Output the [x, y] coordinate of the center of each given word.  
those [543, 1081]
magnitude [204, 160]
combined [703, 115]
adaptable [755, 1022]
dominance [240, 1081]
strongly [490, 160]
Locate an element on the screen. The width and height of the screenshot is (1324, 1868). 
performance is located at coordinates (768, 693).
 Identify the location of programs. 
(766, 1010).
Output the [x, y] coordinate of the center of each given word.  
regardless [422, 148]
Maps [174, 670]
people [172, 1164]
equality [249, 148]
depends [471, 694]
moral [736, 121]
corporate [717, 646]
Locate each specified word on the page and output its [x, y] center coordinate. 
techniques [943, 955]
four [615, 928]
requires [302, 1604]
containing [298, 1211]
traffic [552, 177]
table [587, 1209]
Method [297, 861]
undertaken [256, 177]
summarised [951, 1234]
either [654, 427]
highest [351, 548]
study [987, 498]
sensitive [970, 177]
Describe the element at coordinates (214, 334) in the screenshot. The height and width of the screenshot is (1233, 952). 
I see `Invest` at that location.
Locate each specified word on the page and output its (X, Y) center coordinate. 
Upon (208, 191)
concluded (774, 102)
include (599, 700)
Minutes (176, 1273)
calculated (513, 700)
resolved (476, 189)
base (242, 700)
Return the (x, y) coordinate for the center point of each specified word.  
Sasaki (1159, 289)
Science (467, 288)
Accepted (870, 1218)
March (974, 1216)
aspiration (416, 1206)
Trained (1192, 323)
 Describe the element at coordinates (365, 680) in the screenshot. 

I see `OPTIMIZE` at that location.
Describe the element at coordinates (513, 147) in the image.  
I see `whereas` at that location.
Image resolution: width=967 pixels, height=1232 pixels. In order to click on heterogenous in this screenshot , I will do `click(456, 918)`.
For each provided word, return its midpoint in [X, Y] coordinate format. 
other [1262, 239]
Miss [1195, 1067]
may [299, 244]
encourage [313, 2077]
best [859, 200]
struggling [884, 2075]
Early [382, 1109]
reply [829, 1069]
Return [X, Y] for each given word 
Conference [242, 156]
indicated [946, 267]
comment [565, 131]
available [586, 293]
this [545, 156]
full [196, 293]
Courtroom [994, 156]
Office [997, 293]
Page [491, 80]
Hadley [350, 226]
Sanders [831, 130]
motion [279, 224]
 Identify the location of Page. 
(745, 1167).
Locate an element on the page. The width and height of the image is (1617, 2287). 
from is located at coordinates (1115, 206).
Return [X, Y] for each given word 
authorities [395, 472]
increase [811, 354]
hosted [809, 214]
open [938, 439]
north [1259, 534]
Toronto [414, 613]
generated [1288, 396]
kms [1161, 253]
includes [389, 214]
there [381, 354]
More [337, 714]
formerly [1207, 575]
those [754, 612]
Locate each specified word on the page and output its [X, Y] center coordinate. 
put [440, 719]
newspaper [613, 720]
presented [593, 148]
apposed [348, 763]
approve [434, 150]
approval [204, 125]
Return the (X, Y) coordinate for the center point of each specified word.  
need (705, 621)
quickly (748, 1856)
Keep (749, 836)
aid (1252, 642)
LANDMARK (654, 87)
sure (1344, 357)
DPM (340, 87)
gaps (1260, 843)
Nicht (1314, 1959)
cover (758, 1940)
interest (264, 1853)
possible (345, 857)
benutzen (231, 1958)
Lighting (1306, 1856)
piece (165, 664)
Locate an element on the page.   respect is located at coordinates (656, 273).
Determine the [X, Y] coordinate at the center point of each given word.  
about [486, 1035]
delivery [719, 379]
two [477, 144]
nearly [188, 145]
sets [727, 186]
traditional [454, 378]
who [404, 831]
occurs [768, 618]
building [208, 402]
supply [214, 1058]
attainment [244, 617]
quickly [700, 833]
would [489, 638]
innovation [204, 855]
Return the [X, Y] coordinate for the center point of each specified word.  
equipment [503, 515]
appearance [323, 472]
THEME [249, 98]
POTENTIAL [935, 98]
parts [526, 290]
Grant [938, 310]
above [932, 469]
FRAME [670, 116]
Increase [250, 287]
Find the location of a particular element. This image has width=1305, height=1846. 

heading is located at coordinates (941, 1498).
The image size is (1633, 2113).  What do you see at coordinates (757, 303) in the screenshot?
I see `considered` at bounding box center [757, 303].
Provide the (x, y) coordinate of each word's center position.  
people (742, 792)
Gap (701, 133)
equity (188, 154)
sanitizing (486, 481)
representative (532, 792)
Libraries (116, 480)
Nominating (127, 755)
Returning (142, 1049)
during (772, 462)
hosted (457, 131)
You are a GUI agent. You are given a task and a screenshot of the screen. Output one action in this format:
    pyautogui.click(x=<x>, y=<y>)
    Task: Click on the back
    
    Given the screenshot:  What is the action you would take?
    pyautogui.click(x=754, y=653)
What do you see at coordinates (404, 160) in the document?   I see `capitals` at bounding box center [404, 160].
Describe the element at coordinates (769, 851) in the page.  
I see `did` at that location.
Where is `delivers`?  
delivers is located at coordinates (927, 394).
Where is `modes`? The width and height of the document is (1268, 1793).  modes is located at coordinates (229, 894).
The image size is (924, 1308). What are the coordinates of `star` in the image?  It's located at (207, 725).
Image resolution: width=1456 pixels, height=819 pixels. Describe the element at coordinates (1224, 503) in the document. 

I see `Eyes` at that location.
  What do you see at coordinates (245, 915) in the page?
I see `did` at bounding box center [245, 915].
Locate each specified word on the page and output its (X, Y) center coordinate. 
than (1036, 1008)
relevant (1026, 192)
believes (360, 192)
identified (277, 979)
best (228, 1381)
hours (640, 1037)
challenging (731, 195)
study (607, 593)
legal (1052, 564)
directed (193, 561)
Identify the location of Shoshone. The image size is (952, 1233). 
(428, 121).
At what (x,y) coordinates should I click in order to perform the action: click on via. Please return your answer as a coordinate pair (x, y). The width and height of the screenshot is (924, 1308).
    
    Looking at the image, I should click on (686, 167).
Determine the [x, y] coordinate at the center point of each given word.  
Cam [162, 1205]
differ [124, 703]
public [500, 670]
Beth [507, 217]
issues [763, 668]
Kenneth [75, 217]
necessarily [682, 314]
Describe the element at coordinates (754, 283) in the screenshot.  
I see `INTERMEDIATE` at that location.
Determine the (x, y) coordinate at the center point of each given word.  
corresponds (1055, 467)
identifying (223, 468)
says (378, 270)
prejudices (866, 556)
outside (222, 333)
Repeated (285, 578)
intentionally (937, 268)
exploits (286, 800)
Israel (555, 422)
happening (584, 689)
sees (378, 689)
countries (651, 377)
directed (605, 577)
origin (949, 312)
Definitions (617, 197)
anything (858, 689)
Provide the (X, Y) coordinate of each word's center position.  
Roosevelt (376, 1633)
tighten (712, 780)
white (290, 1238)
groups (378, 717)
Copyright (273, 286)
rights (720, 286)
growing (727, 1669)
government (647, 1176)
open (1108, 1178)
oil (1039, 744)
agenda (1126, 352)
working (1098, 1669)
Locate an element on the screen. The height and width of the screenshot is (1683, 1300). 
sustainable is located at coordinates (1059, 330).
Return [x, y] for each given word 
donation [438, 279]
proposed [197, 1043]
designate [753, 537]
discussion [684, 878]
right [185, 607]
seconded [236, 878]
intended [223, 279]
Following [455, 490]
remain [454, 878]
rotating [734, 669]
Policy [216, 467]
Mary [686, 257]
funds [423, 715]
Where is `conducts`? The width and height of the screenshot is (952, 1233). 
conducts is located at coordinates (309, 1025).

- Objective: Reproduce every one of the entries above word for word, without changing anything.

- Expected answer:
Output the [x, y] coordinate of the center of each given word.  
those [543, 1081]
magnitude [204, 160]
combined [703, 115]
adaptable [755, 1022]
dominance [240, 1081]
strongly [490, 160]
Locate an element on the screen. The width and height of the screenshot is (1324, 1868). 
performance is located at coordinates (768, 693).
 Identify the location of programs. 
(766, 1010).
Output the [x, y] coordinate of the center of each given word.  
regardless [422, 148]
Maps [174, 670]
people [172, 1164]
equality [249, 148]
depends [471, 694]
moral [736, 121]
corporate [717, 646]
Locate each specified word on the page and output its [x, y] center coordinate. 
techniques [943, 955]
four [615, 928]
requires [302, 1604]
containing [298, 1211]
traffic [552, 177]
table [587, 1209]
Method [297, 861]
undertaken [256, 177]
summarised [951, 1234]
either [654, 427]
highest [351, 548]
study [987, 498]
sensitive [970, 177]
Describe the element at coordinates (214, 334) in the screenshot. The height and width of the screenshot is (1233, 952). 
I see `Invest` at that location.
Locate each specified word on the page and output its (X, Y) center coordinate. 
Upon (208, 191)
concluded (774, 102)
include (599, 700)
Minutes (176, 1273)
calculated (513, 700)
resolved (476, 189)
base (242, 700)
Return the (x, y) coordinate for the center point of each specified word.  
Sasaki (1159, 289)
Science (467, 288)
Accepted (870, 1218)
March (974, 1216)
aspiration (416, 1206)
Trained (1192, 323)
 Describe the element at coordinates (365, 680) in the screenshot. 

I see `OPTIMIZE` at that location.
Describe the element at coordinates (513, 147) in the image.  
I see `whereas` at that location.
Image resolution: width=967 pixels, height=1232 pixels. In order to click on heterogenous in this screenshot , I will do `click(456, 918)`.
For each provided word, return its midpoint in [X, Y] coordinate format. 
other [1262, 239]
Miss [1195, 1067]
may [299, 244]
encourage [313, 2077]
best [859, 200]
struggling [884, 2075]
Early [382, 1109]
reply [829, 1069]
Return [X, Y] for each given word 
Conference [242, 156]
indicated [946, 267]
comment [565, 131]
available [586, 293]
this [545, 156]
full [196, 293]
Courtroom [994, 156]
Office [997, 293]
Page [491, 80]
Hadley [350, 226]
Sanders [831, 130]
motion [279, 224]
 Identify the location of Page. 
(745, 1167).
Locate an element on the page. The width and height of the image is (1617, 2287). 
from is located at coordinates (1115, 206).
Return [X, Y] for each given word 
authorities [395, 472]
increase [811, 354]
hosted [809, 214]
open [938, 439]
north [1259, 534]
Toronto [414, 613]
generated [1288, 396]
kms [1161, 253]
includes [389, 214]
there [381, 354]
More [337, 714]
formerly [1207, 575]
those [754, 612]
Locate each specified word on the page and output its [X, Y] center coordinate. 
put [440, 719]
newspaper [613, 720]
presented [593, 148]
apposed [348, 763]
approve [434, 150]
approval [204, 125]
Return the (X, Y) coordinate for the center point of each specified word.  
need (705, 621)
quickly (748, 1856)
Keep (749, 836)
aid (1252, 642)
LANDMARK (654, 87)
sure (1344, 357)
DPM (340, 87)
gaps (1260, 843)
Nicht (1314, 1959)
cover (758, 1940)
interest (264, 1853)
possible (345, 857)
benutzen (231, 1958)
Lighting (1306, 1856)
piece (165, 664)
Locate an element on the page.   respect is located at coordinates (656, 273).
Determine the [X, Y] coordinate at the center point of each given word.  
about [486, 1035]
delivery [719, 379]
two [477, 144]
nearly [188, 145]
sets [727, 186]
traditional [454, 378]
who [404, 831]
occurs [768, 618]
building [208, 402]
supply [214, 1058]
attainment [244, 617]
quickly [700, 833]
would [489, 638]
innovation [204, 855]
Return the [X, Y] coordinate for the center point of each specified word.  
equipment [503, 515]
appearance [323, 472]
THEME [249, 98]
POTENTIAL [935, 98]
parts [526, 290]
Grant [938, 310]
above [932, 469]
FRAME [670, 116]
Increase [250, 287]
Find the location of a particular element. This image has width=1305, height=1846. 

heading is located at coordinates (941, 1498).
The image size is (1633, 2113).  What do you see at coordinates (757, 303) in the screenshot?
I see `considered` at bounding box center [757, 303].
Provide the (x, y) coordinate of each word's center position.  
people (742, 792)
Gap (701, 133)
equity (188, 154)
sanitizing (486, 481)
representative (532, 792)
Libraries (116, 480)
Nominating (127, 755)
Returning (142, 1049)
during (772, 462)
hosted (457, 131)
You are a GUI agent. You are given a task and a screenshot of the screen. Output one action in this format:
    pyautogui.click(x=<x>, y=<y>)
    Task: Click on the back
    
    Given the screenshot:  What is the action you would take?
    pyautogui.click(x=754, y=653)
What do you see at coordinates (404, 160) in the document?   I see `capitals` at bounding box center [404, 160].
Describe the element at coordinates (769, 851) in the page.  
I see `did` at that location.
Where is `delivers`?  
delivers is located at coordinates (927, 394).
Where is `modes`? The width and height of the document is (1268, 1793).  modes is located at coordinates (229, 894).
The image size is (924, 1308). What are the coordinates of `star` in the image?  It's located at (207, 725).
Image resolution: width=1456 pixels, height=819 pixels. Describe the element at coordinates (1224, 503) in the document. 

I see `Eyes` at that location.
  What do you see at coordinates (245, 915) in the page?
I see `did` at bounding box center [245, 915].
Locate each specified word on the page and output its (X, Y) center coordinate. 
than (1036, 1008)
relevant (1026, 192)
believes (360, 192)
identified (277, 979)
best (228, 1381)
hours (640, 1037)
challenging (731, 195)
study (607, 593)
legal (1052, 564)
directed (193, 561)
Identify the location of Shoshone. The image size is (952, 1233). 
(428, 121).
At what (x,y) coordinates should I click in order to perform the action: click on via. Please return your answer as a coordinate pair (x, y). The width and height of the screenshot is (924, 1308).
    
    Looking at the image, I should click on (686, 167).
Determine the [x, y] coordinate at the center point of each given word.  
Cam [162, 1205]
differ [124, 703]
public [500, 670]
Beth [507, 217]
issues [763, 668]
Kenneth [75, 217]
necessarily [682, 314]
Describe the element at coordinates (754, 283) in the screenshot.  
I see `INTERMEDIATE` at that location.
Determine the (x, y) coordinate at the center point of each given word.  
corresponds (1055, 467)
identifying (223, 468)
says (378, 270)
prejudices (866, 556)
outside (222, 333)
Repeated (285, 578)
intentionally (937, 268)
exploits (286, 800)
Israel (555, 422)
happening (584, 689)
sees (378, 689)
countries (651, 377)
directed (605, 577)
origin (949, 312)
Definitions (617, 197)
anything (858, 689)
Provide the (X, Y) coordinate of each word's center position.  
Roosevelt (376, 1633)
tighten (712, 780)
white (290, 1238)
groups (378, 717)
Copyright (273, 286)
rights (720, 286)
growing (727, 1669)
government (647, 1176)
open (1108, 1178)
oil (1039, 744)
agenda (1126, 352)
working (1098, 1669)
Locate an element on the screen. The height and width of the screenshot is (1683, 1300). 
sustainable is located at coordinates (1059, 330).
Return [x, y] for each given word 
donation [438, 279]
proposed [197, 1043]
designate [753, 537]
discussion [684, 878]
right [185, 607]
seconded [236, 878]
intended [223, 279]
Following [455, 490]
remain [454, 878]
rotating [734, 669]
Policy [216, 467]
Mary [686, 257]
funds [423, 715]
Where is `conducts`? The width and height of the screenshot is (952, 1233). 
conducts is located at coordinates (309, 1025).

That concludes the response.